Ayoub is a native of Dearborn, Michigan, which is home to the largest concentration of Arab Americans. Outside of his professional capacity Ayoub works to tackle the issue of hunger and homelessness in the Metro Detroit and Washington, D.C. Areas. He is co-founder of Third Pillar Charities, which provides relief and opportunity for the less fortunate.

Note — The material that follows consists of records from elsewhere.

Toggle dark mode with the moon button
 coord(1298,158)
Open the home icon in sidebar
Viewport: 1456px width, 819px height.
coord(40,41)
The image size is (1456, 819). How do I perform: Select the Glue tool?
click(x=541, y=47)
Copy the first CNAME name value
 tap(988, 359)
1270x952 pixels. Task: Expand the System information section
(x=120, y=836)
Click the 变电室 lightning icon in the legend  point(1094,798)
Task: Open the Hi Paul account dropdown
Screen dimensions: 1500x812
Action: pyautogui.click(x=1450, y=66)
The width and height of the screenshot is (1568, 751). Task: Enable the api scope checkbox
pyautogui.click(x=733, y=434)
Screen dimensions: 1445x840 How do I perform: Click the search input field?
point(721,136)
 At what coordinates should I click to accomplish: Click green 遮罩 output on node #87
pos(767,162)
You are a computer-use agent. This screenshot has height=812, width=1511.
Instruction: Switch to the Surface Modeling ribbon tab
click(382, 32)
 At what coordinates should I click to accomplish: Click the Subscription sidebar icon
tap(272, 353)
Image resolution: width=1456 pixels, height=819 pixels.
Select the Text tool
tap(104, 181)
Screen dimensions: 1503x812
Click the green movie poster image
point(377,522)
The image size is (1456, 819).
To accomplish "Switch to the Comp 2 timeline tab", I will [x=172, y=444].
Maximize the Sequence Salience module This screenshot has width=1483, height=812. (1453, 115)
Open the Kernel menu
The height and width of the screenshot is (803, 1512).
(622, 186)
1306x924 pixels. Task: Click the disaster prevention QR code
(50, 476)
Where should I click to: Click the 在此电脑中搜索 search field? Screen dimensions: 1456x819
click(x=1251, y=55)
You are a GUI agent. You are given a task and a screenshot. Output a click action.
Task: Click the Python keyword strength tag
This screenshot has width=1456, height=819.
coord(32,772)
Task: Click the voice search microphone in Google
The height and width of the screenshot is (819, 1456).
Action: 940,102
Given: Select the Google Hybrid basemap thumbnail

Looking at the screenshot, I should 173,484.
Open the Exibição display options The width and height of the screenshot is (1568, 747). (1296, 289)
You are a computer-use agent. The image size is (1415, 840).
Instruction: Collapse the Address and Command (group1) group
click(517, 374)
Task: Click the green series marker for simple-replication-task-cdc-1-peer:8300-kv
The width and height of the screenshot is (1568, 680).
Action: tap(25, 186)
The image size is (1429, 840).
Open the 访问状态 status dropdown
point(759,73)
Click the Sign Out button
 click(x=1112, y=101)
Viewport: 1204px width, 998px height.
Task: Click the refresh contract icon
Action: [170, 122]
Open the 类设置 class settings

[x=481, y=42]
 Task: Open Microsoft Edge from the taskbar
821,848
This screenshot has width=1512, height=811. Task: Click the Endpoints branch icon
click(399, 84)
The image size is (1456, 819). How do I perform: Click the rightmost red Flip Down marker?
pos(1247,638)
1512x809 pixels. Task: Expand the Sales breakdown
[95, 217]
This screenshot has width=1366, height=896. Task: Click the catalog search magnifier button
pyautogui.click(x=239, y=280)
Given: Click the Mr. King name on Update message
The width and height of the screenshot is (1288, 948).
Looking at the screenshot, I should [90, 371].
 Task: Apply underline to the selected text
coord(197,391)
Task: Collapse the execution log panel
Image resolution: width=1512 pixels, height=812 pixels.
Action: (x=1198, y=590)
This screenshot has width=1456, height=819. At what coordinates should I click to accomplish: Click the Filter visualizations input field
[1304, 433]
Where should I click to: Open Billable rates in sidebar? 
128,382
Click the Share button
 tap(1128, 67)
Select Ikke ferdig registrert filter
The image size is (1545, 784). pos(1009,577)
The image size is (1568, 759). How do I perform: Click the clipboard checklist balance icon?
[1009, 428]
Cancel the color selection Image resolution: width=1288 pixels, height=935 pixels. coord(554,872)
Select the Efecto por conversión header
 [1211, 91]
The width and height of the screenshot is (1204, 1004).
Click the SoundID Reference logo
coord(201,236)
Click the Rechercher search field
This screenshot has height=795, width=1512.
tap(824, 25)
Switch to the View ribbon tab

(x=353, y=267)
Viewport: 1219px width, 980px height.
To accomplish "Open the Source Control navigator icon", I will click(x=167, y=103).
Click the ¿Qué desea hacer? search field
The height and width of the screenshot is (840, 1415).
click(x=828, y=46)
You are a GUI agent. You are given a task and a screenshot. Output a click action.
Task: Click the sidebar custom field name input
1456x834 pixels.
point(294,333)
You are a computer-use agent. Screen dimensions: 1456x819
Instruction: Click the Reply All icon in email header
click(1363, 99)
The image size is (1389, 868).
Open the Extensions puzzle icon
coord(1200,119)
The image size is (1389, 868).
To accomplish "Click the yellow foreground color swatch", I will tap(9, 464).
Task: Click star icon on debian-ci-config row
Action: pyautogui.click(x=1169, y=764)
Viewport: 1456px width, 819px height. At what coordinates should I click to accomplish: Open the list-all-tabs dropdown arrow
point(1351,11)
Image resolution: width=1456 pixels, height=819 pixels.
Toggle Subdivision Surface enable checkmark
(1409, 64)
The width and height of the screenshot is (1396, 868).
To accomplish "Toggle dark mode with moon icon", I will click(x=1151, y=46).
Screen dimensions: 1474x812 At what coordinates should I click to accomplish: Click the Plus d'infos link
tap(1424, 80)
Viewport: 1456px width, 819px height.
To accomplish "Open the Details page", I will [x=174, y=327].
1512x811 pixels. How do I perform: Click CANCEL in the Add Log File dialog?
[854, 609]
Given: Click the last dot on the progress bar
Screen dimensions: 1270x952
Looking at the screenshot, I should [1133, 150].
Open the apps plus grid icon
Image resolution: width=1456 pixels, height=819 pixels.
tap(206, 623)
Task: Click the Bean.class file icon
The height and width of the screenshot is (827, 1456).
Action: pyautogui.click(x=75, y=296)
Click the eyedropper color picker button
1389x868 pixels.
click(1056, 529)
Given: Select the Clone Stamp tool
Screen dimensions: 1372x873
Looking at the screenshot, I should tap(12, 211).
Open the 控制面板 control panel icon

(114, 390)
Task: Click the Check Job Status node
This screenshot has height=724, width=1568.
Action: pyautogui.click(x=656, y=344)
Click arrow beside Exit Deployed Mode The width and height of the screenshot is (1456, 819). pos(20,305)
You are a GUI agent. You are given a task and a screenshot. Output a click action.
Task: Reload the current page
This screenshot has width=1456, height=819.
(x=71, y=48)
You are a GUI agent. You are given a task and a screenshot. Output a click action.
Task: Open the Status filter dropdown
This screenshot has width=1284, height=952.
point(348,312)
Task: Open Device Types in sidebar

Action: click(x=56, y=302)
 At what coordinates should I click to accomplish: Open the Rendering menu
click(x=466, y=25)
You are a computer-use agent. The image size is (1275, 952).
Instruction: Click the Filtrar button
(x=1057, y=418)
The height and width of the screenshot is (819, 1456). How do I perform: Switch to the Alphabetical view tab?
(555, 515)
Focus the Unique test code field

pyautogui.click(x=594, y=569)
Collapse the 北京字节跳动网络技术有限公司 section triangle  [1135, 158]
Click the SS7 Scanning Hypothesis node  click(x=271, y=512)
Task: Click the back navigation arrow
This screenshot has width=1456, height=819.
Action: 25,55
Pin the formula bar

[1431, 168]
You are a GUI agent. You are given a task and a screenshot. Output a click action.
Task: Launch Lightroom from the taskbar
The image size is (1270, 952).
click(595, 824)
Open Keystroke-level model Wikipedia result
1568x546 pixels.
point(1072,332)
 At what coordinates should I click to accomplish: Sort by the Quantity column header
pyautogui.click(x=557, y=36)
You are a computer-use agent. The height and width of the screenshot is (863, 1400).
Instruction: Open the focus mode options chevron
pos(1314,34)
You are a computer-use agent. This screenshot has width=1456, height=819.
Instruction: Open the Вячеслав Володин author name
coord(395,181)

Rashida James-Saadiya is an artist, writer, and racial justice educator and trainer. At Muslim Power Building Project, she facilitates social justice workshops supporting emerging Muslim community organizers through leadership and racial equity programs. She is deeply committed to utilizing arts-based civic engagement initiatives to address harmful ideas about race, class, sexuality, ability, and gender. As an artist-organizer, she uses cultural strategies and curated public programming to address the intersections of race, gender, class, and media and is committed to producing stories that create healing, justice, and power for communities of color. Her latest project, "Betraying the Spectacle," utilized intimate photographs and personal narratives to explore migration, spirituality, the constructs of race, and the role of cultural memory amongst Black Muslim women in the American South.
JIHAD F. SALEH
Jihad F. Saleh is a humanitarian, anti-poverty activist based in Washington, DC. His activism & organizing focuses on amplifying the voices and building the political power of targeted, vulnerable populations in the U.S. who are subjected to poverty, hunger, and social marginalization. He also works to expand the advocacy and community organizing capacity of the Muslim American community, particularly among Black Muslim and Shia Muslim networks.In his professional capacity, Jihad is the Senior Advocacy & Government Affairs Advisor for Islamic Relief USA. Currently,
He is the Co-Chair of the Inter religious Working Group for Domestic Human Needs (DHN) and a Board member of the Coalition on Human Needs (CHN). Previously, Jihad worked in the U.S. House of Representatives as a Legislative Assistant focused on education and anti-poverty policies. During his time on Capitol Hill, he served as the Programs & Outreach Coordinator for the Congressional Muslim Staff Association (CMSA). Jihad has earned graduate degrees from both the Stanford Graduate School of Education and Princeton University School of Public & International Affairs.
Sayyid Sulayman Hassan Abidi
Sayyid Sulayman Hassan Abidi is an Islamic legal scholar who was born in Medina, New York and grew up attending religious classes at the Hawza Ilmiyya Wali al-Asr in the same city. After graduating from the University of Buffalo with a degree in business administration, he proceeded to the Seminary at Qum, Iran, in 1997. In Qum, Sayyid Sulayman specialized in fiqh and history, and returned to the US after 10 years in 2007, after rising to the level of mujtahid. Since then, he has served as Religious Director at the Baitul Ilm Academy and as the President of the Ahl al-Bayt Islamic Seminary in Streamwood, Illinois, which aims to train Islamic scholars who are fully conversant with both traditional Islamic and modern scholarship, and who can provide effective leadership and guidance to today’s Muslim communities. He also serves on the Board of Directors of Mufid Academic Seminary based in Fairfax, Virginia and as the Religious Director of the Imam-e Asr Islamic Seminary close by in Alexandria. Sayyid Sulayman holds a Ph.D. in Near Eastern Studies from the University of Chicago.